Dataset entries:
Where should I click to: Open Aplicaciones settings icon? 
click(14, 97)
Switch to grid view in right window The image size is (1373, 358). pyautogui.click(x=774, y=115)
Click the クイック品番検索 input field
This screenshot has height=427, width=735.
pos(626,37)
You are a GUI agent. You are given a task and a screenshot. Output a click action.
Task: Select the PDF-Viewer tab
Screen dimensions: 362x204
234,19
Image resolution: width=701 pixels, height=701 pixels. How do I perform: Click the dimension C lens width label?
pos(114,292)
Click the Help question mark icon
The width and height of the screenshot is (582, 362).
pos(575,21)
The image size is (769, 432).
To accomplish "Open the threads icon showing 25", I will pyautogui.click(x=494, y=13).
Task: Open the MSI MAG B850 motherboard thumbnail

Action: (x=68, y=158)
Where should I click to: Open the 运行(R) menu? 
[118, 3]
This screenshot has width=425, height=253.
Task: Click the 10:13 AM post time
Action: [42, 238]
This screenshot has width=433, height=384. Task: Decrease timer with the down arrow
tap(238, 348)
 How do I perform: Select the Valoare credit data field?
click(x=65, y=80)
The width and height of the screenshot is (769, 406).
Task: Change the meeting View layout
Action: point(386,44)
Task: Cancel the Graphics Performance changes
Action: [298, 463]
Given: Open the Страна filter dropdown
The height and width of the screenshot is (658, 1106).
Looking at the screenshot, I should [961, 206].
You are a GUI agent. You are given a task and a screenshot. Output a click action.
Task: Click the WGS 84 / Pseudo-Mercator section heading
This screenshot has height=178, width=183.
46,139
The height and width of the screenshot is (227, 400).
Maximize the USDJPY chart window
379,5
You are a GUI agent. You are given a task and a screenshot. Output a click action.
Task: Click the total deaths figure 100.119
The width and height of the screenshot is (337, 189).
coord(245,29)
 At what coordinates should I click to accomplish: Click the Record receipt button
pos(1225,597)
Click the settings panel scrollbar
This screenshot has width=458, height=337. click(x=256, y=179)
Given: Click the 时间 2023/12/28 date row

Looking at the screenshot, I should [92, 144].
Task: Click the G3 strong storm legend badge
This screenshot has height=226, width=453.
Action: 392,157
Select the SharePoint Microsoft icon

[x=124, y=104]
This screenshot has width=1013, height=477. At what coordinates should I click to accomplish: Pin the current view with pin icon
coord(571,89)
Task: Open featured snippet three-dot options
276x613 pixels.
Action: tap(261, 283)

EXERCISE INSTRUCTIONS
All of the data is to be written out again, word for word.

RESULT BELOW
Where should I click to: Open Aplicaciones settings icon? 
click(14, 97)
Switch to grid view in right window The image size is (1373, 358). pyautogui.click(x=774, y=115)
Click the クイック品番検索 input field
This screenshot has height=427, width=735.
pos(626,37)
You are a GUI agent. You are given a task and a screenshot. Output a click action.
Task: Select the PDF-Viewer tab
Screen dimensions: 362x204
234,19
Image resolution: width=701 pixels, height=701 pixels. How do I perform: Click the dimension C lens width label?
pos(114,292)
Click the Help question mark icon
The width and height of the screenshot is (582, 362).
pos(575,21)
The image size is (769, 432).
To accomplish "Open the threads icon showing 25", I will pyautogui.click(x=494, y=13).
Task: Open the MSI MAG B850 motherboard thumbnail

Action: (x=68, y=158)
Where should I click to: Open the 运行(R) menu? 
[118, 3]
This screenshot has width=425, height=253.
Task: Click the 10:13 AM post time
Action: [42, 238]
This screenshot has width=433, height=384. Task: Decrease timer with the down arrow
tap(238, 348)
 How do I perform: Select the Valoare credit data field?
click(x=65, y=80)
The width and height of the screenshot is (769, 406).
Task: Change the meeting View layout
Action: point(386,44)
Task: Cancel the Graphics Performance changes
Action: [298, 463]
Given: Open the Страна filter dropdown
The height and width of the screenshot is (658, 1106).
Looking at the screenshot, I should [961, 206].
You are a GUI agent. You are given a task and a screenshot. Output a click action.
Task: Click the WGS 84 / Pseudo-Mercator section heading
This screenshot has height=178, width=183.
46,139
The height and width of the screenshot is (227, 400).
Maximize the USDJPY chart window
379,5
You are a GUI agent. You are given a task and a screenshot. Output a click action.
Task: Click the total deaths figure 100.119
The width and height of the screenshot is (337, 189).
coord(245,29)
 At what coordinates should I click to accomplish: Click the Record receipt button
pos(1225,597)
Click the settings panel scrollbar
This screenshot has width=458, height=337. click(x=256, y=179)
Given: Click the 时间 2023/12/28 date row

Looking at the screenshot, I should [92, 144].
Task: Click the G3 strong storm legend badge
This screenshot has height=226, width=453.
Action: 392,157
Select the SharePoint Microsoft icon

[x=124, y=104]
This screenshot has width=1013, height=477. At what coordinates should I click to accomplish: Pin the current view with pin icon
coord(571,89)
Task: Open featured snippet three-dot options
276x613 pixels.
Action: tap(261, 283)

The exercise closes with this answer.